7歳、やりなおし⑤
コンスタンスが実家であるルーデル公爵邸に戻って、2ヶ月が過ぎた。
記憶は戻っていないが、平和な毎日を送っている。
この2ヶ月、相変わらず3日に一度はオレリアンからプレゼントが届く。
最初花だったそれは、最近ではお菓子だったり、少女向けの絵本だったり、フィルと遊ぶ玩具だったりする。
コンスタンスは毎日幸せだった。
両親はこれでもかというほど甘やかしてくるし、兄のエリアスも勉強を見てくれたり遊んでくれたり、とにかく優しい。
邸の使用人たちも可愛がってくれるし、毎日元気に学んで遊んで、本当に楽しい毎日を送っている。
でも時々…、本当に時々なのだけれど、(私はこのままでいいのかな)と思うことがある。
本当に本当に信じられないけど、本当のコンスタンスはもう19歳の立派な女性だという。
それに夫だというあの人…、あの人は妻であるコンスタンスに実家に戻られて、どんな風に思っているのだろうか。
ヒース侯爵邸を去る日、あの日コンスタンスは父に一緒に帰ろうと言われ、帰ると即答した。
あの時は見知らぬ年上の夫と暮らすなど、考えられなかったから。
でもコンスタンスがそう答えた時、あの人はとても悲しそうな顔をした。
「私の…、旦那様…」
口に出してみると、不思議な感じがした。
王都でのルーデル公爵邸とヒース侯爵邸はわりと近い距離にあるらしく、オレリアンはちょくちょく公爵邸を訪ねてはコンスタンスに面会を申し込んでくる。
だが、相変わらず父はそれを拒み続けている。
たまにはプレゼントのお礼を言いたいと言うコンスタンスに、「そんな必要はない」とか「おまえが気にすることはない」などと言う。
だが、オレリアンからのプレゼントを捨てたりコンスタンスに渡らないようにするようなことはしないところが、父の人が良いところなのだろう。
これ以上オレリアンが娘に接触しようとするならコンスタンスを公爵領に行かせるなどと言っていたが、あれだってどこまで本気なのやら。
ただ、今のコンスタンスならいっそ王都の邸宅より、公爵領に行ってもっと遊び回りたいとも思う。
父の領地には山があったり森があったり湖があったり、遊び場の宝庫だったから。
怪我をした頭の傷はもう痛くもなんともない。
記憶はまだ戻らないが、怪我自体は大したことはなかったのだ。
あの怪我は、ヒース侯爵邸前で馬車に接触するという事故に遭ったためだという。
コンスタンスが飛び出し、馬車に轢かれそうになったというのだ。
どう聞いてもコンスタンスが悪いのだろうに、父や兄はオレリアンのせいだと言う。
詳しく教えてくれないからよくわからないが、オレリアンとコンスタンスの夫婦仲はあまり上手くいっていなかったらしい。
父がコンスタンスを連れ帰ったのも、何度来てもオレリアンに会わせないのも、それが理由のようだ。
それでも懲りずにプレゼントを贈り、会いに来る夫に、コンスタンスは申し訳ないと思う。

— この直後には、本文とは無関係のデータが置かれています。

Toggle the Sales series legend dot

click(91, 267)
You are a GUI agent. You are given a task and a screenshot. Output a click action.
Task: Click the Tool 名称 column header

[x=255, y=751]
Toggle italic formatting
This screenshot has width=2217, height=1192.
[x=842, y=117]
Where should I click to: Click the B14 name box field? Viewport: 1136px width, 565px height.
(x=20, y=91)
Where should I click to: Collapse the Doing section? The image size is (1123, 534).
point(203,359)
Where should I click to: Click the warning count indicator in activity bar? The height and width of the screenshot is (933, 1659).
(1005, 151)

こんなに足繁く通ってくるところを見ると、彼はとても誠実な人なのではないだろうか。
「それほど…、私に、会いたいから…?」
父に邪険にされてもオレリアンがコンスタンスに会いに来るのは、コンスタンスに会いたいから?
仲が悪かった妻に、そんなに会いたいと思うだろうか?
それはただ、コンスタンスが彼の奥さんだから?
それとも…。
「それとも…、本当は私を…、好き…、だから?」
口に出してみて、コンスタンスは顔がカッと火照るのを感じた。
「好き…、私を…?」
金色の髪に蒼い瞳の、美しいオレリアンの姿を思い出す。
「私の旦那様…、カッコいい、かも…」
キャッ!
コンスタンスは両手で自分の両頬を挟んで、その場でぴょんぴょんと跳ねた。
この2ヶ月、オレリアンは3日に一度は妻へのプレゼントを贈る。
そして、7日に一度は妻への面会を申し入れに公爵邸を訪れる。
いつだって門前払いされるのだが、ある日オレリアンは思い立って庭の方へまわり、そこで、愛犬と遊びまわる妻の姿を目にした。
素足で、草だらけになって、ケラケラと笑い声をあげて犬と戯れる妻の姿は、本当に幼い少女のようだ。
輝く笑顔が眩しい。
(彼女は、本当はあんな風に笑うんだな)
キャッキャとはしゃぎまわり、飛び跳ねる。
犬と絡み合って、芝生の上を転げ回る。
(次の贈りものは犬用の玩具にしよう)
そう呟くと、オレリアンは静かにその場を立ち去った。